[Collected data entries]
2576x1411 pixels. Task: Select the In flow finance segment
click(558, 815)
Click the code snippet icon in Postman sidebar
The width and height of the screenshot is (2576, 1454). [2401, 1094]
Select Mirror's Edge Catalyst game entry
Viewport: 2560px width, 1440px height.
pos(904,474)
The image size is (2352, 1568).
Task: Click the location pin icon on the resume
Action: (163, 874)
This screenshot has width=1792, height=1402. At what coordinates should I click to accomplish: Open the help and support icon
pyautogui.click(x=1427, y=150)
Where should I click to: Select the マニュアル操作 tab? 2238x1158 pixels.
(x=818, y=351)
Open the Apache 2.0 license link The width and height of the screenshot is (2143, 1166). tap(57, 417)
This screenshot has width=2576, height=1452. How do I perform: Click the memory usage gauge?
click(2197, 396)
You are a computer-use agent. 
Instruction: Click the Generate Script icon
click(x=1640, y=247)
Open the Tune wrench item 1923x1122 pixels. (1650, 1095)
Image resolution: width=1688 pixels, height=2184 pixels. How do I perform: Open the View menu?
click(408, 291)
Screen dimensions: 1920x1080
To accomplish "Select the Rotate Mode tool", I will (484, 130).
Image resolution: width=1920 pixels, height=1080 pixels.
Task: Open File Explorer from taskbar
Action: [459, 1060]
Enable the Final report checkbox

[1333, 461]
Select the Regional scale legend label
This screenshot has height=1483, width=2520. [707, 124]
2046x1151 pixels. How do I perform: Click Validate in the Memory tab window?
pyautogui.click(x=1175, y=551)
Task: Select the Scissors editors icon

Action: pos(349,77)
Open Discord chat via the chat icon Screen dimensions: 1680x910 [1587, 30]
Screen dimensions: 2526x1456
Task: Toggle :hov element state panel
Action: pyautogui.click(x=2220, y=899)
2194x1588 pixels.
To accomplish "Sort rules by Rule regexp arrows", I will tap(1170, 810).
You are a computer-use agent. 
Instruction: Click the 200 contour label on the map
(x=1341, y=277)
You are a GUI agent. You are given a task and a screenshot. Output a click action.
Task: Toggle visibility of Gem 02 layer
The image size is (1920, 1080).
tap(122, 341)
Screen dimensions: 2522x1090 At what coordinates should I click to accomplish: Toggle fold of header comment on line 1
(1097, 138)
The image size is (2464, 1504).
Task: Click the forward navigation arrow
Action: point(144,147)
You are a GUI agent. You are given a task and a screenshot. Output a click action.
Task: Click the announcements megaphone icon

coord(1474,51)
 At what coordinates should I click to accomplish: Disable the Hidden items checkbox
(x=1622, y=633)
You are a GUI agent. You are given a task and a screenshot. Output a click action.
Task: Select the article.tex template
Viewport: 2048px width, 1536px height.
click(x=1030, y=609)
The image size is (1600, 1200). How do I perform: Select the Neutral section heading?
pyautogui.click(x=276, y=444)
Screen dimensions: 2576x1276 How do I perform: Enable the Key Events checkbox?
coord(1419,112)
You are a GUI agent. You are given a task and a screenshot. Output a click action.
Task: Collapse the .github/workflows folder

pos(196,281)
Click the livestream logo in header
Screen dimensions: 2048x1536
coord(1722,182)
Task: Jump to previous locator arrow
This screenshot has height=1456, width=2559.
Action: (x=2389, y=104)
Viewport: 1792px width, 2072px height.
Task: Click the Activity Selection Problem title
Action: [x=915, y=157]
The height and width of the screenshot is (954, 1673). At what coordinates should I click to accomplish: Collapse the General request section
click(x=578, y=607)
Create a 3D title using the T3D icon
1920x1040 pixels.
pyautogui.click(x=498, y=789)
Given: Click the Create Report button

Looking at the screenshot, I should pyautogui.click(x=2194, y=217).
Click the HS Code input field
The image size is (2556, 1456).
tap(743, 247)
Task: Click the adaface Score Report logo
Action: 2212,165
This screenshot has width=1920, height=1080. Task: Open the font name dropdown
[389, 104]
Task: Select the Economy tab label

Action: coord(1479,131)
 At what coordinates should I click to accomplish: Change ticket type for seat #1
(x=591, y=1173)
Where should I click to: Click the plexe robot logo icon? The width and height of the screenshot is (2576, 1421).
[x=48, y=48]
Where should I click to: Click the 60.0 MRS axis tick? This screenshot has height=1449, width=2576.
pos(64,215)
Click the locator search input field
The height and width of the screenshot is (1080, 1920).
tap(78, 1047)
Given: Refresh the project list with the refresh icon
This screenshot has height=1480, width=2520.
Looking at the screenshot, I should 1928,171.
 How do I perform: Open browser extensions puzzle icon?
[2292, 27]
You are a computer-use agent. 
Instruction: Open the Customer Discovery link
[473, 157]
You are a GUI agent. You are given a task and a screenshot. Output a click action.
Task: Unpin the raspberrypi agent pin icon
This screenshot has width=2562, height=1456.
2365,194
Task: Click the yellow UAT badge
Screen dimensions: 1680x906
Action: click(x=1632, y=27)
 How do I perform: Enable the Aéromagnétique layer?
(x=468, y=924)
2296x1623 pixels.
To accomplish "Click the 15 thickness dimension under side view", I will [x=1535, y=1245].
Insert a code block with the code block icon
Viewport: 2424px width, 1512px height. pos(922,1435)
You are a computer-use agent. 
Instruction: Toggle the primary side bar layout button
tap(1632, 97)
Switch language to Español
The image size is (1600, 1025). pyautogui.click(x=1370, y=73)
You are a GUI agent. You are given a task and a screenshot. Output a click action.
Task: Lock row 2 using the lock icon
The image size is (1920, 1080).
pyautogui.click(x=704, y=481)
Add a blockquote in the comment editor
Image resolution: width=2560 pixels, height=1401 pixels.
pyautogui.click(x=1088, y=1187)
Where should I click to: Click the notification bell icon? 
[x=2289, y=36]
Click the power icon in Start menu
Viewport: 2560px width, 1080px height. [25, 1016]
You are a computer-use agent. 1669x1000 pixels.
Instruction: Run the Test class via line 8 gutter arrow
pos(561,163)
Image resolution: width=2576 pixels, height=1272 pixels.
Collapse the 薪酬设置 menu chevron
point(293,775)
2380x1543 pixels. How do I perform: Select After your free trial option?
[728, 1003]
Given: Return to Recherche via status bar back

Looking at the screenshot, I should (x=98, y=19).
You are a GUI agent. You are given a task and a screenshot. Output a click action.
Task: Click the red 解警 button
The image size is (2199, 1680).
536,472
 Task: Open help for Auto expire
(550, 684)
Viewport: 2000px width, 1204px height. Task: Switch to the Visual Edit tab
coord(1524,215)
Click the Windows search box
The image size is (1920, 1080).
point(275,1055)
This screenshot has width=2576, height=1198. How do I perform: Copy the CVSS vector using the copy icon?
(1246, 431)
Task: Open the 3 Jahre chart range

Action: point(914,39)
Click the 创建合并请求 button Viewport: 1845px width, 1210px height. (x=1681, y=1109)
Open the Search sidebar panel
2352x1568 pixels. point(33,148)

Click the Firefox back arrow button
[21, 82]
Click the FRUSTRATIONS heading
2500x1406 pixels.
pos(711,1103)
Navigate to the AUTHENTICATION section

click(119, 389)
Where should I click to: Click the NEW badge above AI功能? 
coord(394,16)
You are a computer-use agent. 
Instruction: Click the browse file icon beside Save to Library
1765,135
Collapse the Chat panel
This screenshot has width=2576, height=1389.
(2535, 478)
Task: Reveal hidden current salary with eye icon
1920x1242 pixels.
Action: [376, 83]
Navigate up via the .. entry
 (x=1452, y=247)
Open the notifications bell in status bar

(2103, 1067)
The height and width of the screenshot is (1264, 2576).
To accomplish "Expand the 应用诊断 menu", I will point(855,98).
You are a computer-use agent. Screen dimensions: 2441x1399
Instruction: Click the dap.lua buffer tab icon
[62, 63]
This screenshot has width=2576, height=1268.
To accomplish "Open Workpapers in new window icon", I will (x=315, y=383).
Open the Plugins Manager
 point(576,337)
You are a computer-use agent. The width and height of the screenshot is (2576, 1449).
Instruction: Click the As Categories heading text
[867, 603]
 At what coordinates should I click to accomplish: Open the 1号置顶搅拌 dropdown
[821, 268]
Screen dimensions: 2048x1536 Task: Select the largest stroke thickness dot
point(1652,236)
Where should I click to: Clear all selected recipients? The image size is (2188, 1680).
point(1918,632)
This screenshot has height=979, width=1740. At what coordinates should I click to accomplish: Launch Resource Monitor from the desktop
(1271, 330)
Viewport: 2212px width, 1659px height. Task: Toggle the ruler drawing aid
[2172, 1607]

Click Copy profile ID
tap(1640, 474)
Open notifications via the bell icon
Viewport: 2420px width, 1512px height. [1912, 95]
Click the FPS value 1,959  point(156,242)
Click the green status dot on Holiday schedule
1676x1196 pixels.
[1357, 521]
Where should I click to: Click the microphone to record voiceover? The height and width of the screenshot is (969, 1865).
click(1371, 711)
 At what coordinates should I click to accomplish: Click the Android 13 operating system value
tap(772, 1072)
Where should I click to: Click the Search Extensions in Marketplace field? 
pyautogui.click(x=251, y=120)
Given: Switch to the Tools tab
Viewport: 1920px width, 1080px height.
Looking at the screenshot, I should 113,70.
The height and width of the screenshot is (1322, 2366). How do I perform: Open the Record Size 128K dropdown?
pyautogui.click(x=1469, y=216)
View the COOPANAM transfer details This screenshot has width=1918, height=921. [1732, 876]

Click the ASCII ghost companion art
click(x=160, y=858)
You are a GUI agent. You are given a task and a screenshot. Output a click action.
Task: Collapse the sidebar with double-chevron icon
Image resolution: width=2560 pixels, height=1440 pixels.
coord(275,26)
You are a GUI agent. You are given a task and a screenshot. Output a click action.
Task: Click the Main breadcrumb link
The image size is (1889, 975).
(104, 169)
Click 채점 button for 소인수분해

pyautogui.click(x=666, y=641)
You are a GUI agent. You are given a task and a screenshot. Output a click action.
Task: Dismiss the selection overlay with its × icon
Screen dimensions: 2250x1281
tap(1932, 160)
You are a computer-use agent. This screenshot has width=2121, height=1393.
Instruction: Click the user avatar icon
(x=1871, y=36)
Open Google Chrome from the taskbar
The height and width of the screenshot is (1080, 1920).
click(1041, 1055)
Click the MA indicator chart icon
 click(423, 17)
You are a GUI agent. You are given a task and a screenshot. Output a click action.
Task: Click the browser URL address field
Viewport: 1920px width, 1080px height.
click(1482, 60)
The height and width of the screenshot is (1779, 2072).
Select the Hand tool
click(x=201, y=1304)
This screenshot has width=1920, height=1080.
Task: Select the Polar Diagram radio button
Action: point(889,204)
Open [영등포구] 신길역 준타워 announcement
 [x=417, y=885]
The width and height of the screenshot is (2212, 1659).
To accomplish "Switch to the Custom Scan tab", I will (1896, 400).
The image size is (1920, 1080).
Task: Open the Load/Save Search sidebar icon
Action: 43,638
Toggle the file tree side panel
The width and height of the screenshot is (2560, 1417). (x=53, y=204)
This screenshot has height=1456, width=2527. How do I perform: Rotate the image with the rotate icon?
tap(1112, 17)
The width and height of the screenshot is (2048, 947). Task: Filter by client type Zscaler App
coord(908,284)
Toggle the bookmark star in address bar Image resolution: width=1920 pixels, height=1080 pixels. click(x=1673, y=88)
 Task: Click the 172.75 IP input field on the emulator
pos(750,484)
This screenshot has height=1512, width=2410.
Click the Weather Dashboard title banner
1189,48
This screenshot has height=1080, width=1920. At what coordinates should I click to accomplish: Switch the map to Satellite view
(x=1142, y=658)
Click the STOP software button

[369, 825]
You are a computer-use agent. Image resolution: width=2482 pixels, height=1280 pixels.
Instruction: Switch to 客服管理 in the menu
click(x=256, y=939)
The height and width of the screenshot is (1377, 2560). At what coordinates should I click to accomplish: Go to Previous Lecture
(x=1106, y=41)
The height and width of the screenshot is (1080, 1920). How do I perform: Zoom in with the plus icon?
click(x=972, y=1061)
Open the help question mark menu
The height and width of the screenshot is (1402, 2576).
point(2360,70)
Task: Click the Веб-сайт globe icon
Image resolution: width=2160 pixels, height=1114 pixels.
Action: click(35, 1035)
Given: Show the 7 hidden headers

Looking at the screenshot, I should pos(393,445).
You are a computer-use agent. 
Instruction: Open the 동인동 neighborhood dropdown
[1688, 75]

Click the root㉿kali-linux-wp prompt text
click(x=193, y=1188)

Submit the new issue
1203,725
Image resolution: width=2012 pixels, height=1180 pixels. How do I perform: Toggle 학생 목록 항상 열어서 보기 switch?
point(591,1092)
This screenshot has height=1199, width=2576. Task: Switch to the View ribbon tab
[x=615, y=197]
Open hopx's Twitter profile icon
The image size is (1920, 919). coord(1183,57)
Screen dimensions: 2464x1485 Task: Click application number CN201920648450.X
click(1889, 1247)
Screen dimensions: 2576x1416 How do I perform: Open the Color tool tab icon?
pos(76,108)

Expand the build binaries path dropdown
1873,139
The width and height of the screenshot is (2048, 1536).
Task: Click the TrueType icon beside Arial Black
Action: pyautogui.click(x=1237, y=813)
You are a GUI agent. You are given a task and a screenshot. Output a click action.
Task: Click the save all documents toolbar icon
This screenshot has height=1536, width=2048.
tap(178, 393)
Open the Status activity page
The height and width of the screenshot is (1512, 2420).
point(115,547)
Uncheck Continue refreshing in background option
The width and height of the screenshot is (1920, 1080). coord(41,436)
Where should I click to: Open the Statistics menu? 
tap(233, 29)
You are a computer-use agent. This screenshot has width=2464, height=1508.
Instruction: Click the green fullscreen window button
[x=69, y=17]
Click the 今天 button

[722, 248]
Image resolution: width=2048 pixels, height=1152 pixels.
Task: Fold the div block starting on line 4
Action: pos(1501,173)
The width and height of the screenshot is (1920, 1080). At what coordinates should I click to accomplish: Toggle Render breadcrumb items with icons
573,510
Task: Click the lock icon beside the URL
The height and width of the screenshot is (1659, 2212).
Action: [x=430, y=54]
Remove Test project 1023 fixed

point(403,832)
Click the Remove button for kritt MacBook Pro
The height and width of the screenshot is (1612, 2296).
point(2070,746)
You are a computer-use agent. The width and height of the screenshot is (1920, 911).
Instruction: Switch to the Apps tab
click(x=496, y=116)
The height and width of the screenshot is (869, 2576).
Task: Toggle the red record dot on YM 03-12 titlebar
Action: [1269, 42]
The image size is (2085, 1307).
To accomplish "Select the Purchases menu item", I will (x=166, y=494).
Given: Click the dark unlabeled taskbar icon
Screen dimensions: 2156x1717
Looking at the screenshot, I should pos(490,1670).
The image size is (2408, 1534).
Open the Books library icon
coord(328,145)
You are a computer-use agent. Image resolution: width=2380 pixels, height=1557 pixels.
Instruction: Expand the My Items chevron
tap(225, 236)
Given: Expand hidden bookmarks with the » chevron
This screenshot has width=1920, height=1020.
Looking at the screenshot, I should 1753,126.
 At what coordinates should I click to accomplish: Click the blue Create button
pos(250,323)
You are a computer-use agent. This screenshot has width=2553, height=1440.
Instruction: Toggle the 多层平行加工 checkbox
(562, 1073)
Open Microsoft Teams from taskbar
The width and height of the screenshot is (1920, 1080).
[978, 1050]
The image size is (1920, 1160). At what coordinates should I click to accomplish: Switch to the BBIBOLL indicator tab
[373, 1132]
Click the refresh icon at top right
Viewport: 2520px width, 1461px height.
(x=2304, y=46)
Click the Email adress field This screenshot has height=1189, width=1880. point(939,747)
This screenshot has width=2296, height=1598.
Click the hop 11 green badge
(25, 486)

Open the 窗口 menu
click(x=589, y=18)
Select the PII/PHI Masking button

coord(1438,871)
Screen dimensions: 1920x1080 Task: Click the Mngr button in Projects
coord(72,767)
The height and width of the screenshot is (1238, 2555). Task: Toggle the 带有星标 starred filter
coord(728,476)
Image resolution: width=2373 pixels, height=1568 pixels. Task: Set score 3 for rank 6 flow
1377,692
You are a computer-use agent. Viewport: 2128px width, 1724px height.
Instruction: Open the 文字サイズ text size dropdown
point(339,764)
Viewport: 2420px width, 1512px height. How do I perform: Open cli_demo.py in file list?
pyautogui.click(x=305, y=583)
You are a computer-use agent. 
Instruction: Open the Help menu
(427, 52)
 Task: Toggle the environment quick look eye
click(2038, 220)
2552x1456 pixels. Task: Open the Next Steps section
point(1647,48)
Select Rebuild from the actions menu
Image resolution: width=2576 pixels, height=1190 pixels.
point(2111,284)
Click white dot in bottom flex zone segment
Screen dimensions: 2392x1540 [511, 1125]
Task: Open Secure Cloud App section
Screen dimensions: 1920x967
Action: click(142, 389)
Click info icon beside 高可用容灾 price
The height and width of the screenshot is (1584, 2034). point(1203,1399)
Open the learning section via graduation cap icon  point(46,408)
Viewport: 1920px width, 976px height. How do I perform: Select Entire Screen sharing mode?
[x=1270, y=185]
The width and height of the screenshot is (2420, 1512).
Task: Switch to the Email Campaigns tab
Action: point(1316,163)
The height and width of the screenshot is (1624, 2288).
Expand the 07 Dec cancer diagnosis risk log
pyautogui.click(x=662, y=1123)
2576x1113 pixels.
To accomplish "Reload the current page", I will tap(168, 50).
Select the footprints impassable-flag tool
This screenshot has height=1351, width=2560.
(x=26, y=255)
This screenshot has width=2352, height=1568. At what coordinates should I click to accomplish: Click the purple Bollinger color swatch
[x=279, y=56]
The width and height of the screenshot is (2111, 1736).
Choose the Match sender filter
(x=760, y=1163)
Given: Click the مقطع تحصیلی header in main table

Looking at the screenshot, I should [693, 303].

▸ Your task:
Quote exactly the first line of the entries and every line after it, stopping with the line that contains "Select Mirror's Edge Catalyst game entry".

▸ Answer section:
2576x1411 pixels. Task: Select the In flow finance segment
click(558, 815)
Click the code snippet icon in Postman sidebar
The width and height of the screenshot is (2576, 1454). [2401, 1094]
Select Mirror's Edge Catalyst game entry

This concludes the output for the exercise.